DNA methylation is an important epigenetic modification that plays a critical role in most eukaryotic organisms. Parental alleles in haploid genomes may exhibit different methylation patterns, which can lead to different phenotypes and even different therapeutic and drug responses to diseases. However, to our knowledge, no software is available for the identification of DNA methylation haplotype regions. In this paper, we developed a new method, MethHaplo, that identify DNA methylation haplotype regions with allele-specific DNA methylation and single nucleotide polymorphisms (SNPs) from whole-genome bisulfite sequencing (WGBS) data. Our results showed that methylation haplotype regions were ten times longer than haplotypes with SNPs only. When we integrate WGBS and high-throughput chromosome conformation capture (Hi-C) data, MethHaplo could call even longer haplotypes. By constructing methylation haplotypes for various cell lines, we provide a clearer picture of the effect of DNA methylation on gene expression, histone modification and three-dimensional chromosome structure at the haplotype level. Our method could benefit the study of parental inheritance-related disease and heterosis in agriculture.
- gcc (v4.8) , gsl library
- SAMtools
- Python3
- Perl
a) Download
git clone https://github.com/ZhouQiangwei/MethHaplo.git
b) Change directory into the top directory of MethHaplo
cd MethHaplo
c) Type
- make
- make install
d) The binary of MethHaplo will be created in current folder
You can found the test data in ./test dir.
MethHaplo: Combining Allele-specific DNA Methylation and SNPs for Haplotype Region Identification
Usage: methHaplo -M [mode] -a Y/N -m methfile -s <sam>/-b <bam> -o outputprefix
Options:
-M <string> [hap|asm] methHaplo analysis mode
hap: iterative approach, prefer longer haplotype results;
asm: hypergeometric approach, prefer accurate asm results.(default: hap);
-m, --methfile <file> methratio file (requires)
format: chr pos strand context methC coverage methlevel
-o, --out <string> output file prefix
-s, --sam <samfile> sam file from batmeth2-align. This file should be coordinate sorted,
using the <samtools sort> command, and must contain methylstatus[MD:Z:].
-b, --bam <bamfile> bam file, should be coordinate sorted. (use this option or -s option but not both)
-a <Y/N> If bam/sam file contain MD state by batmeth2 calmeth scripts.
If not, please define genome location by -g paramater.
-g, --genome <genome> If bam/sam file isnot contain MD.
-q <int> only process reads with mapping quality >= INT [default >= 20].
-c, --context methylation context process for methHaplo. CG, CHG, CHH, ALL[default].
-C, --NMETH Number of methylated reads cover cytosine site. default: 2 [m>=2]
-N, --NCOVER Number of coverage reads in cytosine site. default: 6 [n >= 6]
-f, --MFloat Cutoff of methratio. default: 0.1 [ f =< meth <= 1-f]
--minIS <INT> Minimum insert size for a paired-end read to be considered as single fragment for phasing, default 0
--maxIS <INT> Maximum insert size for a paired-end read to be considered as a single fragment for phasing, default 1000
--DBtmpsize <INT> Maximum size of temp read store, default 12000. (only useful in asm mode)
--PE Paired-end reads.
-v, --vcffile <file> snp file (optional)
-r, --chromosomal-order Use natural ordering (1,2,10,MT,X) rather then the default (1,10,2,MT,X).
This requires new version of the unix \sort\ command which supports the --version-sort option.

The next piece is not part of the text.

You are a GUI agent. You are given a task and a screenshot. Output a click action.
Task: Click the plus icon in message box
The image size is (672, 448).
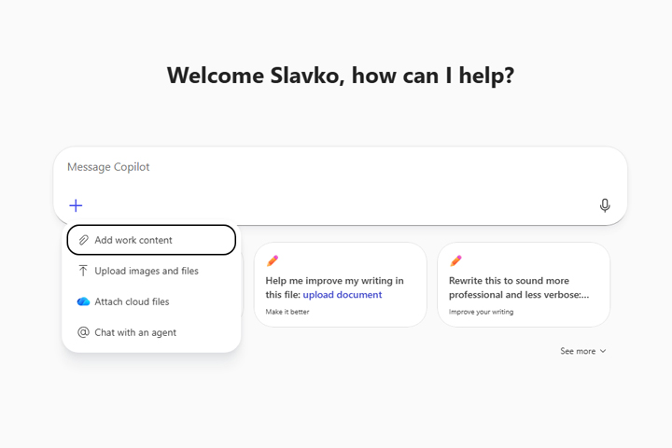pyautogui.click(x=77, y=205)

-p, --parallel <int> Change the number of sorts run concurrently to <int>
-t, --temporary-directory Use a directory other than /tmp as the temporary directory for sorting.
-h, -?, --help This help message.
python methpoint.py align.md.sort.bam chrom:start-end strand outputprefix visulsort
[align.md.sort.bam] BS-Seq alignment file for visualization.
[chrom:start-end] The region in chromosome:start-end for visualization.
[strand] visualization strand. [+/-/.]
[outputprefix] output file prefix
[visulsort] Methylation and Unmethylation position in the figure. [0/1]
The figure above represents the distribution of methylation sites in raw reads, orange represents methylation sites, green represents unmethylation sites, and blue represents mutation base information. The bottom figure shows DNA methylation sites and methylation levels.
ASManno [options] -o <OUT_PREFIX> -G GENOME -gff <GFF file>/-gtf <GTF file>/-b <bed file> -ap <asm plus file> -an <asm neg file>
Usage:
-o|--out Output file prefix
-G|--genome Genome
-ap|--asmplus ASM plus file.
-an|--asmneg ASM neg file.
-p|--pvale Pvalue cutoff. default: 0.01
-gtf|-gff Gtf/gff file
-b|--BED Bed file, chrom start end (strand, .bed4 format)
--ped loci file, chrom start (strand, .ped3 format)
-d|--distance ASM distributions in body and <INT>-bp flanking sequences. The distance of upstream and downstream. default:2000
-B|--body For different analysis input format, gene/TEs body methylation level. [Different Methylation Gene(DMG/DMT...)]
-P|--promoter For different analysis input format.[Different Methylation Promoter(DMP)]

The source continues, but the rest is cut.